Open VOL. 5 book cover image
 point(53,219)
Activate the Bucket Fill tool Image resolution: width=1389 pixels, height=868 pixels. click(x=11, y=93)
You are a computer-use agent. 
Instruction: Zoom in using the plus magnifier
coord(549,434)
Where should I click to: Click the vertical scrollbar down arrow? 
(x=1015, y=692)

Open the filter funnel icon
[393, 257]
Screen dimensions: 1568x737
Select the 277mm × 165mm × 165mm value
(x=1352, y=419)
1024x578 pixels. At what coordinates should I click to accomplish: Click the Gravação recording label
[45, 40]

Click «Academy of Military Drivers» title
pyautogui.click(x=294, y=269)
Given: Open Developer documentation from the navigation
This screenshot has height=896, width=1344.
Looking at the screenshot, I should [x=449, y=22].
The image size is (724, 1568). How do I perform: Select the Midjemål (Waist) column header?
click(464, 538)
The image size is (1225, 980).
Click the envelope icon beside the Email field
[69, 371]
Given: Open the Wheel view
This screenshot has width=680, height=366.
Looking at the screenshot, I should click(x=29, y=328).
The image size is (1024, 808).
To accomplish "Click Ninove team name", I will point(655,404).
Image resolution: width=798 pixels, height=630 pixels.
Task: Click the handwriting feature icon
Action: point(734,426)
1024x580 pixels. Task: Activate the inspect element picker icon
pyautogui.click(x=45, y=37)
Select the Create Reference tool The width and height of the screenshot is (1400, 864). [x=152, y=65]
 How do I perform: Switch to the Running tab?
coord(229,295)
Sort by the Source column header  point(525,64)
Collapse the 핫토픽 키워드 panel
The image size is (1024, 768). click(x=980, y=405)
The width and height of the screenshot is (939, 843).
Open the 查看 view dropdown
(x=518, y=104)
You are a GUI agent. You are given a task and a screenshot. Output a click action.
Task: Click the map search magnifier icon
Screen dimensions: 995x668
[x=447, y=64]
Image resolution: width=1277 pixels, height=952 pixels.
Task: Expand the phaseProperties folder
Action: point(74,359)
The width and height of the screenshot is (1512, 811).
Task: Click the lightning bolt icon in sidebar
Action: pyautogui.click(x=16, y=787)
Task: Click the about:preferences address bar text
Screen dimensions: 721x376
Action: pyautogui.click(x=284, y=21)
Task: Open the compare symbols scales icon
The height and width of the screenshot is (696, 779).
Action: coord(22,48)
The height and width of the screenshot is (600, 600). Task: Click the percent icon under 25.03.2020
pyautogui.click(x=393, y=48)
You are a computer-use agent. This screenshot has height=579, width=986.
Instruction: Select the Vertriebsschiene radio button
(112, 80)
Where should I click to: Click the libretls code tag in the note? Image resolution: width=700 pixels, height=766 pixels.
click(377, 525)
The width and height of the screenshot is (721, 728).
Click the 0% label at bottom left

========================================

__TASK TO CARRY OUT__. Take the material above and transcribe all of it exactly.

__RESPONSE__.
Open VOL. 5 book cover image
 point(53,219)
Activate the Bucket Fill tool Image resolution: width=1389 pixels, height=868 pixels. click(x=11, y=93)
You are a computer-use agent. 
Instruction: Zoom in using the plus magnifier
coord(549,434)
Where should I click to: Click the vertical scrollbar down arrow? 
(x=1015, y=692)

Open the filter funnel icon
[393, 257]
Screen dimensions: 1568x737
Select the 277mm × 165mm × 165mm value
(x=1352, y=419)
1024x578 pixels. At what coordinates should I click to accomplish: Click the Gravação recording label
[45, 40]

Click «Academy of Military Drivers» title
pyautogui.click(x=294, y=269)
Given: Open Developer documentation from the navigation
This screenshot has height=896, width=1344.
Looking at the screenshot, I should [x=449, y=22].
The image size is (724, 1568). How do I perform: Select the Midjemål (Waist) column header?
click(464, 538)
The image size is (1225, 980).
Click the envelope icon beside the Email field
[69, 371]
Given: Open the Wheel view
This screenshot has width=680, height=366.
Looking at the screenshot, I should click(x=29, y=328).
The image size is (1024, 808).
To accomplish "Click Ninove team name", I will point(655,404).
Image resolution: width=798 pixels, height=630 pixels.
Task: Click the handwriting feature icon
Action: point(734,426)
1024x580 pixels. Task: Activate the inspect element picker icon
pyautogui.click(x=45, y=37)
Select the Create Reference tool The width and height of the screenshot is (1400, 864). [x=152, y=65]
 How do I perform: Switch to the Running tab?
coord(229,295)
Sort by the Source column header  point(525,64)
Collapse the 핫토픽 키워드 panel
The image size is (1024, 768). click(x=980, y=405)
The width and height of the screenshot is (939, 843).
Open the 查看 view dropdown
(x=518, y=104)
You are a GUI agent. You are given a task and a screenshot. Output a click action.
Task: Click the map search magnifier icon
Screen dimensions: 995x668
[x=447, y=64]
Image resolution: width=1277 pixels, height=952 pixels.
Task: Expand the phaseProperties folder
Action: point(74,359)
The width and height of the screenshot is (1512, 811).
Task: Click the lightning bolt icon in sidebar
Action: pyautogui.click(x=16, y=787)
Task: Click the about:preferences address bar text
Screen dimensions: 721x376
Action: pyautogui.click(x=284, y=21)
Task: Open the compare symbols scales icon
The height and width of the screenshot is (696, 779).
Action: coord(22,48)
The height and width of the screenshot is (600, 600). Task: Click the percent icon under 25.03.2020
pyautogui.click(x=393, y=48)
You are a computer-use agent. This screenshot has height=579, width=986.
Instruction: Select the Vertriebsschiene radio button
(112, 80)
Where should I click to: Click the libretls code tag in the note? Image resolution: width=700 pixels, height=766 pixels.
click(377, 525)
The width and height of the screenshot is (721, 728).
Click the 0% label at bottom left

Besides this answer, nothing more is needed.